(WHAT THIS TASK INVOLVES)
Copy out the entries that follow, exactly as written.

▼

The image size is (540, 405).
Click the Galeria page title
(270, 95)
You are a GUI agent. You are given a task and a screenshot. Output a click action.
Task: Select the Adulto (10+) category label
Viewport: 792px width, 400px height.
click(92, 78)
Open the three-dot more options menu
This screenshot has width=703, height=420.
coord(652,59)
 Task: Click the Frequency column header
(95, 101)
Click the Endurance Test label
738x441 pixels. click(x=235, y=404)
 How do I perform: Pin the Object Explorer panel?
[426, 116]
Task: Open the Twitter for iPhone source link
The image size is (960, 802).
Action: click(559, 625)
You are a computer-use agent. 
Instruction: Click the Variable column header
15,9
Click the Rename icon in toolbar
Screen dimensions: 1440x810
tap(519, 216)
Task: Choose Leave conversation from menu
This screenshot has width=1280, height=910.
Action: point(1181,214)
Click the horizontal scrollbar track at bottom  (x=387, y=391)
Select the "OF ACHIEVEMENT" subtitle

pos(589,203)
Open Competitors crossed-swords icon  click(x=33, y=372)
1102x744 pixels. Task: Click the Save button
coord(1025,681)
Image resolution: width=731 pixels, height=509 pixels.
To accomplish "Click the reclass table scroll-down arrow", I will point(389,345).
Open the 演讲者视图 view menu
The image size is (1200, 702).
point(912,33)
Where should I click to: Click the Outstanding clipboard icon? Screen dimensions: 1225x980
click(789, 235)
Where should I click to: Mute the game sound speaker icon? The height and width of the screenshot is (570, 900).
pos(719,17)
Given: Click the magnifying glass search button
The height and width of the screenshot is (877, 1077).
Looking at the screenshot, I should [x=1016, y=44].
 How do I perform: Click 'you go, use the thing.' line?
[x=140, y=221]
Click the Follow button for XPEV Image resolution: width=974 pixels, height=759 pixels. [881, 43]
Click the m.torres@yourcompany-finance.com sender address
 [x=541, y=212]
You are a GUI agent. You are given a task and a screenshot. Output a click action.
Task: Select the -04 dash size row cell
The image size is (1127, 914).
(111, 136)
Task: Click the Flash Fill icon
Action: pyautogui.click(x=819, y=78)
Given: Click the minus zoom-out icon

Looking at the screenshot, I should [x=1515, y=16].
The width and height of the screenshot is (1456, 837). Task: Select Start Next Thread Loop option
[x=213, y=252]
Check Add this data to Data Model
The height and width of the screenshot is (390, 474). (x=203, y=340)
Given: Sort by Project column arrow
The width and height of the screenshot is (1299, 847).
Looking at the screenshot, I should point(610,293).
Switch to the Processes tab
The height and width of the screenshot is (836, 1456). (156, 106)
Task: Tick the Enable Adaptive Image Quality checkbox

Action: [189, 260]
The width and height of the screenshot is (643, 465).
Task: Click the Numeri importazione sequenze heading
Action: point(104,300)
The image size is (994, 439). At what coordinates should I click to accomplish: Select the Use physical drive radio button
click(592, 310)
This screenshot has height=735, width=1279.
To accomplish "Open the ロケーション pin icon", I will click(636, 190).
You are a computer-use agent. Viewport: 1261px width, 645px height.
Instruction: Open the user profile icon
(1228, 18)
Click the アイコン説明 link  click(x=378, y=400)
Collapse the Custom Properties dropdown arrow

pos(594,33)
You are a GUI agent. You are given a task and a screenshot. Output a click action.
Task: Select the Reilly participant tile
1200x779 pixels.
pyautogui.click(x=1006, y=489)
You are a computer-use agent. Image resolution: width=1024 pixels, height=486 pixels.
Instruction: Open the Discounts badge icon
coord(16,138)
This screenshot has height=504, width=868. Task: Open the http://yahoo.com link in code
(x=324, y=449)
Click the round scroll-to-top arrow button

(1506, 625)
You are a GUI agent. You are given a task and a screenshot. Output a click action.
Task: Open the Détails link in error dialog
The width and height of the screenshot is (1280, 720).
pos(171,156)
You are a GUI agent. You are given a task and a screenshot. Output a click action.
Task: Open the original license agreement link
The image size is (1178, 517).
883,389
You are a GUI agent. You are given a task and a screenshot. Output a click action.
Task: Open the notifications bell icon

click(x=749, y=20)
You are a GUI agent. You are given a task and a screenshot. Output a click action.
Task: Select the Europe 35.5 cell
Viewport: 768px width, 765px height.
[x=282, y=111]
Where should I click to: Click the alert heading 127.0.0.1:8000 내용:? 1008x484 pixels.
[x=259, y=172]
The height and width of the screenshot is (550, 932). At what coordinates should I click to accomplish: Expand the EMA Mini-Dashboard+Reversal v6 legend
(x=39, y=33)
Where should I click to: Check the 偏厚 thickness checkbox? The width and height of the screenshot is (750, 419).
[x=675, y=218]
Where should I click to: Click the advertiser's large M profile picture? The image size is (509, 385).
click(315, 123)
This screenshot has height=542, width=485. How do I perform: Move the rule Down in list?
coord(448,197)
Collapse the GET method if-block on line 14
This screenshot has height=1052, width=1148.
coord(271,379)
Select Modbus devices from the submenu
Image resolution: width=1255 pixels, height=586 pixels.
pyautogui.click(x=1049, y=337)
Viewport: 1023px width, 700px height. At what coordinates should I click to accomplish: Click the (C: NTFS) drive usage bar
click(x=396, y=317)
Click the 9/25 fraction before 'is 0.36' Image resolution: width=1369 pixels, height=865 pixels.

▲

(REPLY TO THE TASK)
The image size is (540, 405).
Click the Galeria page title
(270, 95)
You are a GUI agent. You are given a task and a screenshot. Output a click action.
Task: Select the Adulto (10+) category label
Viewport: 792px width, 400px height.
click(92, 78)
Open the three-dot more options menu
This screenshot has width=703, height=420.
coord(652,59)
 Task: Click the Frequency column header
(95, 101)
Click the Endurance Test label
738x441 pixels. click(x=235, y=404)
 How do I perform: Pin the Object Explorer panel?
[426, 116]
Task: Open the Twitter for iPhone source link
The image size is (960, 802).
Action: click(559, 625)
You are a computer-use agent. 
Instruction: Click the Variable column header
15,9
Click the Rename icon in toolbar
Screen dimensions: 1440x810
tap(519, 216)
Task: Choose Leave conversation from menu
This screenshot has width=1280, height=910.
Action: point(1181,214)
Click the horizontal scrollbar track at bottom  (x=387, y=391)
Select the "OF ACHIEVEMENT" subtitle

pos(589,203)
Open Competitors crossed-swords icon  click(x=33, y=372)
1102x744 pixels. Task: Click the Save button
coord(1025,681)
Image resolution: width=731 pixels, height=509 pixels.
To accomplish "Click the reclass table scroll-down arrow", I will point(389,345).
Open the 演讲者视图 view menu
The image size is (1200, 702).
point(912,33)
Where should I click to: Click the Outstanding clipboard icon? Screen dimensions: 1225x980
click(789, 235)
Where should I click to: Mute the game sound speaker icon? The height and width of the screenshot is (570, 900).
pos(719,17)
Given: Click the magnifying glass search button
The height and width of the screenshot is (877, 1077).
Looking at the screenshot, I should [x=1016, y=44].
 How do I perform: Click 'you go, use the thing.' line?
[x=140, y=221]
Click the Follow button for XPEV Image resolution: width=974 pixels, height=759 pixels. [881, 43]
Click the m.torres@yourcompany-finance.com sender address
 [x=541, y=212]
You are a GUI agent. You are given a task and a screenshot. Output a click action.
Task: Select the -04 dash size row cell
The image size is (1127, 914).
(111, 136)
Task: Click the Flash Fill icon
Action: pyautogui.click(x=819, y=78)
Given: Click the minus zoom-out icon

Looking at the screenshot, I should [x=1515, y=16].
The width and height of the screenshot is (1456, 837). Task: Select Start Next Thread Loop option
[x=213, y=252]
Check Add this data to Data Model
The height and width of the screenshot is (390, 474). (x=203, y=340)
Given: Sort by Project column arrow
The width and height of the screenshot is (1299, 847).
Looking at the screenshot, I should point(610,293).
Switch to the Processes tab
The height and width of the screenshot is (836, 1456). (156, 106)
Task: Tick the Enable Adaptive Image Quality checkbox

Action: [189, 260]
The width and height of the screenshot is (643, 465).
Task: Click the Numeri importazione sequenze heading
Action: point(104,300)
The image size is (994, 439). At what coordinates should I click to accomplish: Select the Use physical drive radio button
click(592, 310)
This screenshot has height=735, width=1279.
To accomplish "Open the ロケーション pin icon", I will click(636, 190).
You are a computer-use agent. Viewport: 1261px width, 645px height.
Instruction: Open the user profile icon
(1228, 18)
Click the アイコン説明 link  click(x=378, y=400)
Collapse the Custom Properties dropdown arrow

pos(594,33)
You are a GUI agent. You are given a task and a screenshot. Output a click action.
Task: Select the Reilly participant tile
1200x779 pixels.
pyautogui.click(x=1006, y=489)
You are a computer-use agent. Image resolution: width=1024 pixels, height=486 pixels.
Instruction: Open the Discounts badge icon
coord(16,138)
This screenshot has height=504, width=868. Task: Open the http://yahoo.com link in code
(x=324, y=449)
Click the round scroll-to-top arrow button

(1506, 625)
You are a GUI agent. You are given a task and a screenshot. Output a click action.
Task: Open the Détails link in error dialog
The width and height of the screenshot is (1280, 720).
pos(171,156)
You are a GUI agent. You are given a task and a screenshot. Output a click action.
Task: Open the original license agreement link
The image size is (1178, 517).
883,389
You are a GUI agent. You are given a task and a screenshot. Output a click action.
Task: Open the notifications bell icon

click(x=749, y=20)
You are a GUI agent. You are given a task and a screenshot. Output a click action.
Task: Select the Europe 35.5 cell
Viewport: 768px width, 765px height.
[x=282, y=111]
Where should I click to: Click the alert heading 127.0.0.1:8000 내용:? 1008x484 pixels.
[x=259, y=172]
The height and width of the screenshot is (550, 932). At what coordinates should I click to accomplish: Expand the EMA Mini-Dashboard+Reversal v6 legend
(x=39, y=33)
Where should I click to: Check the 偏厚 thickness checkbox? The width and height of the screenshot is (750, 419).
[x=675, y=218]
Where should I click to: Click the advertiser's large M profile picture? The image size is (509, 385).
click(315, 123)
This screenshot has height=542, width=485. How do I perform: Move the rule Down in list?
coord(448,197)
Collapse the GET method if-block on line 14
This screenshot has height=1052, width=1148.
coord(271,379)
Select Modbus devices from the submenu
Image resolution: width=1255 pixels, height=586 pixels.
pyautogui.click(x=1049, y=337)
Viewport: 1023px width, 700px height. At what coordinates should I click to accomplish: Click the (C: NTFS) drive usage bar
click(x=396, y=317)
Click the 9/25 fraction before 'is 0.36' Image resolution: width=1369 pixels, height=865 pixels.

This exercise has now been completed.